Paul could tell this young cop all of these details, and many more, so many more, so stop making it sound like Paul didn’t know anything about his boy.

“You heard me about the jeans, right?” Paul says.

“Yes. Does he have braces? Wear glasses?”

“Neither.”

“What color was his shirt?”

“I don’t remember,” Paul says.

“Jacket?”

Paul continues to peer all around the parking lot, hoping to see his son flouncing back. He simply needed to wander off, get mad, let his frustration out, something that would explain his departure, that he’s not really running away. He’s not trying to leave. He had been only temporarily carried away.

“Any other unique identifiers?” the cop asks.

“He usually has his ear buds in. Always playing music.”

The cop doesn’t write this detail down.

“He literally always has them in, so please put that in the report.”

Sighing, the cop jots down a few words, then says, “I’m going up to the doctor’s office. To get additional information about the boy’s clothing.”

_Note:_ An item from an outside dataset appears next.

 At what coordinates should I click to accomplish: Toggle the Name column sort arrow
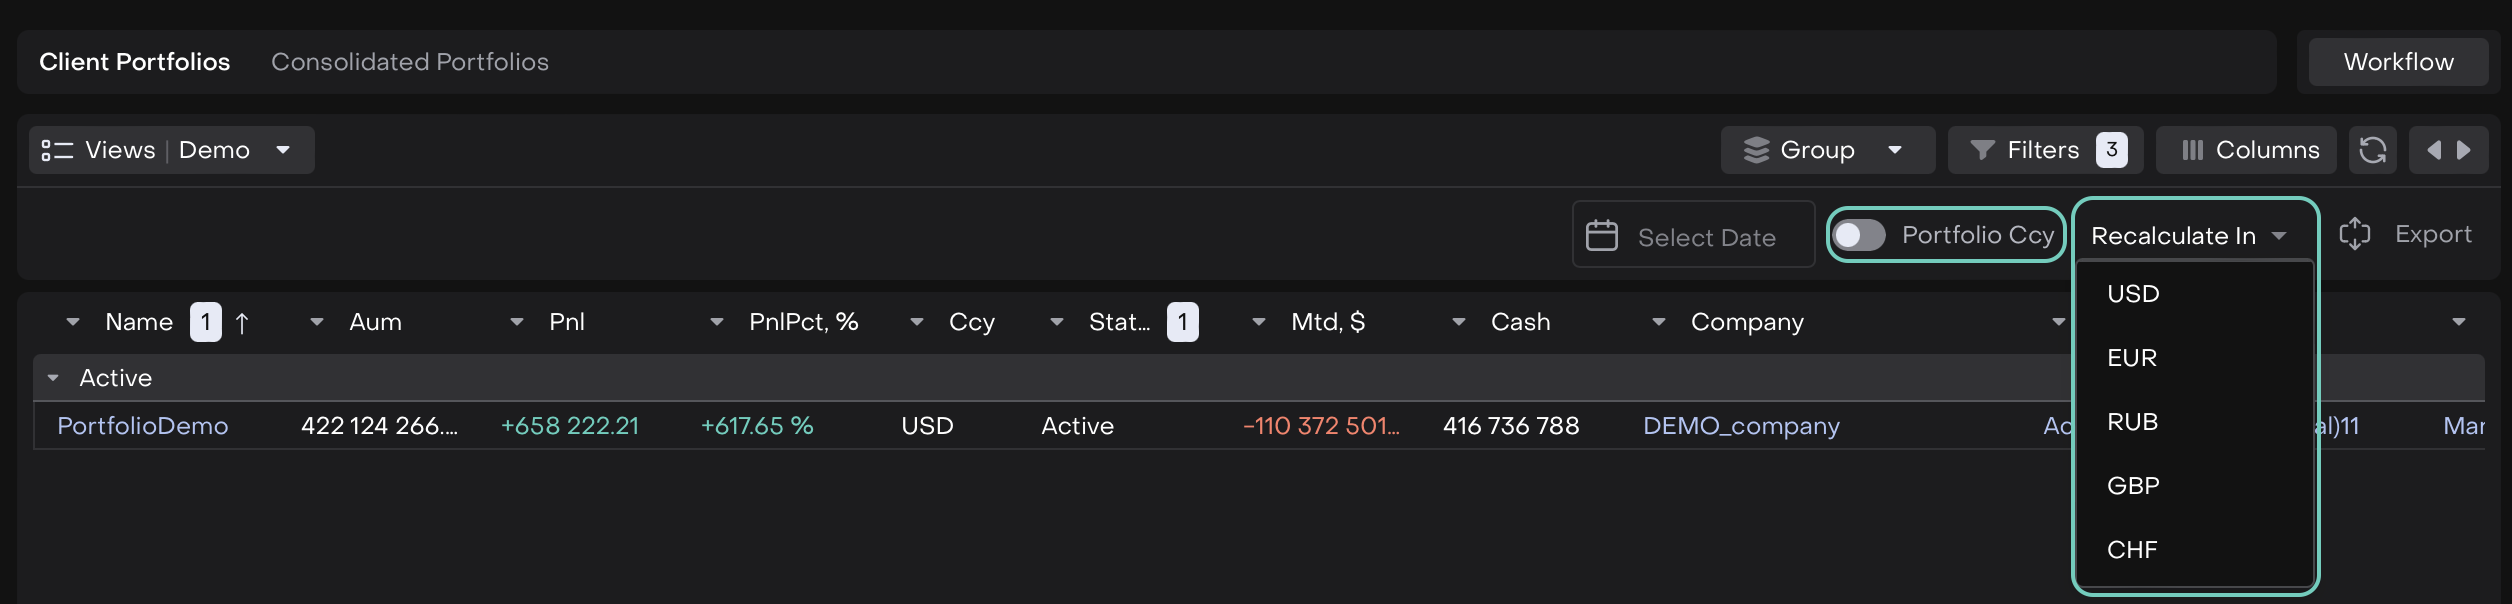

“I’ll wait here in case he comes back,” Paul says.

“You should go home. Check and make sure he’s not there. If you have keys, you should also look inside your ex-wife’s residence. Be thorough. Closets. Under beds. The garage. Trunks of vehicles. Any place he can hide.”

“Who will wait here?”

The cop looks puzzled. “Why would he come back?”

The officer meant why would Jake return here, to this parking lot, but his vague and stabbing syntax—Why would he come back? — travels through the skin, the meat, the bone, wedging in Paul’s body, a wound already infected with blame. That parental blame. The way seeing a chipped tooth day in, day out can call into question if you’re even fit to be a parent. The way there are so many reminders that Paul isn’t doing a very good job of it.

“He’s coming back,” Paul says.

“I have all the information, and we’ll be in touch,” the cop says. “We’ll also reach out to the FBI, talk about opening a missing person file with them.”